● **Task input**:
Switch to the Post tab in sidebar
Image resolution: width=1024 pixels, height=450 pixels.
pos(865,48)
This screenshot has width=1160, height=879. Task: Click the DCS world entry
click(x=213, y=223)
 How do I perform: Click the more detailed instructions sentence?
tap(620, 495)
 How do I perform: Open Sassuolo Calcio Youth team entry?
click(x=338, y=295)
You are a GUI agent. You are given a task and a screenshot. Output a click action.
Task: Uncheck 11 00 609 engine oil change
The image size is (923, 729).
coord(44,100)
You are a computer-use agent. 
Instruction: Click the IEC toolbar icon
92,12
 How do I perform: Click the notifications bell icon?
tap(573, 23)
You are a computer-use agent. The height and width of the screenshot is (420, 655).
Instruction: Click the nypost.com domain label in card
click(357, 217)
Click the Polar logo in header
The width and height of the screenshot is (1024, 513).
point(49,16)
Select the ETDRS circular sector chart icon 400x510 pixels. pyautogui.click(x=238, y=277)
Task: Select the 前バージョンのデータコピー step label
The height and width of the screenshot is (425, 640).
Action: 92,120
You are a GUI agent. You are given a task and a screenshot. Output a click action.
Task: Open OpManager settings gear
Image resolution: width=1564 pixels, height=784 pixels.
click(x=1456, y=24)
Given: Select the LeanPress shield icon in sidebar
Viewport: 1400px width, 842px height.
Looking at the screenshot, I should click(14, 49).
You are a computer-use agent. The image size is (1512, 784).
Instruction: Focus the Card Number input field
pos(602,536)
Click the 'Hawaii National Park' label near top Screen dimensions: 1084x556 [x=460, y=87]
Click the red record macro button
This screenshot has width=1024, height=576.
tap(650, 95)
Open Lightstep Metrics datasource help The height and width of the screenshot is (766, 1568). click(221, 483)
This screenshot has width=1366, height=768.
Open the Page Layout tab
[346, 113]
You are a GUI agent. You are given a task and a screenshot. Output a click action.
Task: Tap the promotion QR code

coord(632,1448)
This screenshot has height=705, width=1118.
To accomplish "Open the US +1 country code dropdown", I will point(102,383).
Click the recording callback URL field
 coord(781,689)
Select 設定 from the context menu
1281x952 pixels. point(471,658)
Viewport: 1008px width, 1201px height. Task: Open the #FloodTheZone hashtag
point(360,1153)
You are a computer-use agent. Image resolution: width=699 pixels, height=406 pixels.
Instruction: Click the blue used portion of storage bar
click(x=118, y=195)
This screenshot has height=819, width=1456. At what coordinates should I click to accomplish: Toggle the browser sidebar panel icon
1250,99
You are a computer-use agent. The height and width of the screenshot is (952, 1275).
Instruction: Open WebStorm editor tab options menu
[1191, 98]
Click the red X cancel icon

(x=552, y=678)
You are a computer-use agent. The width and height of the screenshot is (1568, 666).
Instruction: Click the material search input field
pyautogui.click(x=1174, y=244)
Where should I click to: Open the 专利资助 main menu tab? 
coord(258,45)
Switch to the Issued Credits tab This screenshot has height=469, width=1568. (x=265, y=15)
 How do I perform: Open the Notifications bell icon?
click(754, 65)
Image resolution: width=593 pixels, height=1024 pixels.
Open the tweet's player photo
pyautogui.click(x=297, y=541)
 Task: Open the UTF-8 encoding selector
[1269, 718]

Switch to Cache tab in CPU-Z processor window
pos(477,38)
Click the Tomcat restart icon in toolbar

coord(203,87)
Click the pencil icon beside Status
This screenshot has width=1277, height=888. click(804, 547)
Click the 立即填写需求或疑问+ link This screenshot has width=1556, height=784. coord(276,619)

● **Problem to solve**:
Express these items as a Markdown table with the columns n and Line, numbering each row and leaving out blank lines.

● **Final result**:
| n | Line |
|---|---|
| 1 | Switch to the Post tab in sidebar |
| 2 | Image resolution: width=1024 pixels, height=450 pixels. |
| 3 | pos(865,48) |
| 4 | This screenshot has width=1160, height=879. Task: Click the DCS world entry |
| 5 | click(x=213, y=223) |
| 6 |  How do I perform: Click the more detailed instructions sentence? |
| 7 | tap(620, 495) |
| 8 |  How do I perform: Open Sassuolo Calcio Youth team entry? |
| 9 | click(x=338, y=295) |
| 10 | You are a GUI agent. You are given a task and a screenshot. Output a click action. |
| 11 | Task: Uncheck 11 00 609 engine oil change |
| 12 | The image size is (923, 729). |
| 13 | coord(44,100) |
| 14 | You are a computer-use agent.  |
| 15 | Instruction: Click the IEC toolbar icon |
| 16 | 92,12 |
| 17 |  How do I perform: Click the notifications bell icon? |
| 18 | tap(573, 23) |
| 19 | You are a computer-use agent. The height and width of the screenshot is (420, 655). |
| 20 | Instruction: Click the nypost.com domain label in card |
| 21 | click(357, 217) |
| 22 | Click the Polar logo in header |
| 23 | The width and height of the screenshot is (1024, 513). |
| 24 | point(49,16) |
| 25 | Select the ETDRS circular sector chart icon 400x510 pixels. pyautogui.click(x=238, y=277) |
| 26 | Task: Select the 前バージョンのデータコピー step label |
| 27 | The height and width of the screenshot is (425, 640). |
| 28 | Action: 92,120 |
| 29 | You are a GUI agent. You are given a task and a screenshot. Output a click action. |
| 30 | Task: Open OpManager settings gear |
| 31 | Image resolution: width=1564 pixels, height=784 pixels. |
| 32 | click(x=1456, y=24) |
| 33 | Given: Select the LeanPress shield icon in sidebar |
| 34 | Viewport: 1400px width, 842px height. |
| 35 | Looking at the screenshot, I should click(14, 49). |
| 36 | You are a computer-use agent. The image size is (1512, 784). |
| 37 | Instruction: Focus the Card Number input field |
| 38 | pos(602,536) |
| 39 | Click the 'Hawaii National Park' label near top Screen dimensions: 1084x556 [x=460, y=87] |
| 40 | Click the red record macro button |
| 41 | This screenshot has width=1024, height=576. |
| 42 | tap(650, 95) |
| 43 | Open Lightstep Metrics datasource help The height and width of the screenshot is (766, 1568). click(221, 483) |
| 44 | This screenshot has width=1366, height=768. |
| 45 | Open the Page Layout tab |
| 46 | [346, 113] |
| 47 | You are a GUI agent. You are given a task and a screenshot. Output a click action. |
| 48 | Task: Tap the promotion QR code |
| 49 | coord(632,1448) |
| 50 | This screenshot has height=705, width=1118. |
| 51 | To accomplish "Open the US +1 country code dropdown", I will point(102,383). |
| 52 | Click the recording callback URL field |
| 53 |  coord(781,689) |
| 54 | Select 設定 from the context menu |
| 55 | 1281x952 pixels. point(471,658) |
| 56 | Viewport: 1008px width, 1201px height. Task: Open the #FloodTheZone hashtag |
| 57 | point(360,1153) |
| 58 | You are a computer-use agent. Image resolution: width=699 pixels, height=406 pixels. |
| 59 | Instruction: Click the blue used portion of storage bar |
| 60 | click(x=118, y=195) |
| 61 | This screenshot has height=819, width=1456. At what coordinates should I click to accomplish: Toggle the browser sidebar panel icon |
| 62 | 1250,99 |
| 63 | You are a computer-use agent. The height and width of the screenshot is (952, 1275). |
| 64 | Instruction: Open WebStorm editor tab options menu |
| 65 | [1191, 98] |
| 66 | Click the red X cancel icon |
| 67 | (x=552, y=678) |
| 68 | You are a computer-use agent. The width and height of the screenshot is (1568, 666). |
| 69 | Instruction: Click the material search input field |
| 70 | pyautogui.click(x=1174, y=244) |
| 71 | Where should I click to: Open the 专利资助 main menu tab?  |
| 72 | coord(258,45) |
| 73 | Switch to the Issued Credits tab This screenshot has height=469, width=1568. (x=265, y=15) |
| 74 |  How do I perform: Open the Notifications bell icon? |
| 75 | click(754, 65) |
| 76 | Image resolution: width=593 pixels, height=1024 pixels. |
| 77 | Open the tweet's player photo |
| 78 | pyautogui.click(x=297, y=541) |
| 79 |  Task: Open the UTF-8 encoding selector |
| 80 | [1269, 718] |
| 81 | Switch to Cache tab in CPU-Z processor window |
| 82 | pos(477,38) |
| 83 | Click the Tomcat restart icon in toolbar |
| 84 | coord(203,87) |
| 85 | Click the pencil icon beside Status |
| 86 | This screenshot has width=1277, height=888. click(804, 547) |
| 87 | Click the 立即填写需求或疑问+ link This screenshot has width=1556, height=784. coord(276,619) |